▶ **PROBLEM REQUIREMENTS**: Reproduce every entry word for word.

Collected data
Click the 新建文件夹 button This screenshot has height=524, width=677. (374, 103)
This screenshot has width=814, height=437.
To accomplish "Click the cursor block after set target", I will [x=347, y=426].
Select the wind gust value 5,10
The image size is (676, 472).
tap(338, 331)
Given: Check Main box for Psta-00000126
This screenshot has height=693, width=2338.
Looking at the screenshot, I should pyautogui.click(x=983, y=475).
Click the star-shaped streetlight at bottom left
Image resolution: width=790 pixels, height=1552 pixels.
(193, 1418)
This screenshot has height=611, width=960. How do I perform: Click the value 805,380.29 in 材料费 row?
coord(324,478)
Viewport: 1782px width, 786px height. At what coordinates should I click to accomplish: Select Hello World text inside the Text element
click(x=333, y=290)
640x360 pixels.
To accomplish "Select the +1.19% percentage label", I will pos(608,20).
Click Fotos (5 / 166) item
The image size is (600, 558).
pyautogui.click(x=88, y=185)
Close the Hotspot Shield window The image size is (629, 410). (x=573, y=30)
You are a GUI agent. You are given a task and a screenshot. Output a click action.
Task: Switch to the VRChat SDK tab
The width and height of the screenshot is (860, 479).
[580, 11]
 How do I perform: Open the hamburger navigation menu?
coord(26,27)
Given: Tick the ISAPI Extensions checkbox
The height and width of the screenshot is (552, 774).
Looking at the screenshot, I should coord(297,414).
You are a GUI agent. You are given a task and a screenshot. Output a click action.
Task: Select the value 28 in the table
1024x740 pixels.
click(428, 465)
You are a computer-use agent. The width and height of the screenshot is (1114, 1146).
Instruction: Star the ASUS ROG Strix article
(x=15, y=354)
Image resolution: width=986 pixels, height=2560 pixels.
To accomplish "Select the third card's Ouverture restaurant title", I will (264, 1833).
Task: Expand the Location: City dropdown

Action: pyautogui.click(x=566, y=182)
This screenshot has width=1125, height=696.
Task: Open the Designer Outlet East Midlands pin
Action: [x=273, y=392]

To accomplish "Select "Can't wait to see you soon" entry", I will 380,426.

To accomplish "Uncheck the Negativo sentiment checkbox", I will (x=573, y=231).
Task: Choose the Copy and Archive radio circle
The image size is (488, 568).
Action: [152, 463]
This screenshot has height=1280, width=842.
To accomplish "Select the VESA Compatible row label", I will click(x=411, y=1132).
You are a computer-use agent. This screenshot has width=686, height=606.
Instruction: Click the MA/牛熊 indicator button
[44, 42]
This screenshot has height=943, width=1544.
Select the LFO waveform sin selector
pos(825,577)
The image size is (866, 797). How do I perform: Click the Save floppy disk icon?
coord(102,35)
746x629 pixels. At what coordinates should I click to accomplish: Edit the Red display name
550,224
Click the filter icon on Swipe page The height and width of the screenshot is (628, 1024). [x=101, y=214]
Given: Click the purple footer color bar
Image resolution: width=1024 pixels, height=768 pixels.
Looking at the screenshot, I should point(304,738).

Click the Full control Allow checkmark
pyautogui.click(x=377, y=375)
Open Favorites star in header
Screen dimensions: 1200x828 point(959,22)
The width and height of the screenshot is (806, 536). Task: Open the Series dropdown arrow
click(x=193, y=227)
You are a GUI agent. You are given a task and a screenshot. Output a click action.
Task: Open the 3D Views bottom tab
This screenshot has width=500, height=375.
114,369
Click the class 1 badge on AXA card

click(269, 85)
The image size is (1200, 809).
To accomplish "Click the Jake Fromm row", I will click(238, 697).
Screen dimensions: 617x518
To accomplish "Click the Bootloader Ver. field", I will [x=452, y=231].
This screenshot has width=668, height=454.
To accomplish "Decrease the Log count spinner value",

▶ **RESULT BELOW**:
Click the 新建文件夹 button This screenshot has height=524, width=677. (374, 103)
This screenshot has width=814, height=437.
To accomplish "Click the cursor block after set target", I will [x=347, y=426].
Select the wind gust value 5,10
The image size is (676, 472).
tap(338, 331)
Given: Check Main box for Psta-00000126
This screenshot has height=693, width=2338.
Looking at the screenshot, I should pyautogui.click(x=983, y=475).
Click the star-shaped streetlight at bottom left
Image resolution: width=790 pixels, height=1552 pixels.
(193, 1418)
This screenshot has height=611, width=960. How do I perform: Click the value 805,380.29 in 材料费 row?
coord(324,478)
Viewport: 1782px width, 786px height. At what coordinates should I click to accomplish: Select Hello World text inside the Text element
click(x=333, y=290)
640x360 pixels.
To accomplish "Select the +1.19% percentage label", I will pos(608,20).
Click Fotos (5 / 166) item
The image size is (600, 558).
pyautogui.click(x=88, y=185)
Close the Hotspot Shield window The image size is (629, 410). (x=573, y=30)
You are a GUI agent. You are given a task and a screenshot. Output a click action.
Task: Switch to the VRChat SDK tab
The width and height of the screenshot is (860, 479).
[580, 11]
 How do I perform: Open the hamburger navigation menu?
coord(26,27)
Given: Tick the ISAPI Extensions checkbox
The height and width of the screenshot is (552, 774).
Looking at the screenshot, I should coord(297,414).
You are a GUI agent. You are given a task and a screenshot. Output a click action.
Task: Select the value 28 in the table
1024x740 pixels.
click(428, 465)
You are a computer-use agent. The width and height of the screenshot is (1114, 1146).
Instruction: Star the ASUS ROG Strix article
(x=15, y=354)
Image resolution: width=986 pixels, height=2560 pixels.
To accomplish "Select the third card's Ouverture restaurant title", I will (264, 1833).
Task: Expand the Location: City dropdown

Action: pyautogui.click(x=566, y=182)
This screenshot has width=1125, height=696.
Task: Open the Designer Outlet East Midlands pin
Action: [x=273, y=392]

To accomplish "Select "Can't wait to see you soon" entry", I will 380,426.

To accomplish "Uncheck the Negativo sentiment checkbox", I will (x=573, y=231).
Task: Choose the Copy and Archive radio circle
The image size is (488, 568).
Action: [152, 463]
This screenshot has height=1280, width=842.
To accomplish "Select the VESA Compatible row label", I will click(x=411, y=1132).
You are a computer-use agent. This screenshot has width=686, height=606.
Instruction: Click the MA/牛熊 indicator button
[44, 42]
This screenshot has height=943, width=1544.
Select the LFO waveform sin selector
pos(825,577)
The image size is (866, 797). How do I perform: Click the Save floppy disk icon?
coord(102,35)
746x629 pixels. At what coordinates should I click to accomplish: Edit the Red display name
550,224
Click the filter icon on Swipe page The height and width of the screenshot is (628, 1024). [x=101, y=214]
Given: Click the purple footer color bar
Image resolution: width=1024 pixels, height=768 pixels.
Looking at the screenshot, I should point(304,738).

Click the Full control Allow checkmark
pyautogui.click(x=377, y=375)
Open Favorites star in header
Screen dimensions: 1200x828 point(959,22)
The width and height of the screenshot is (806, 536). Task: Open the Series dropdown arrow
click(x=193, y=227)
You are a GUI agent. You are given a task and a screenshot. Output a click action.
Task: Open the 3D Views bottom tab
This screenshot has width=500, height=375.
114,369
Click the class 1 badge on AXA card

click(269, 85)
The image size is (1200, 809).
To accomplish "Click the Jake Fromm row", I will click(238, 697).
Screen dimensions: 617x518
To accomplish "Click the Bootloader Ver. field", I will [x=452, y=231].
This screenshot has width=668, height=454.
To accomplish "Decrease the Log count spinner value",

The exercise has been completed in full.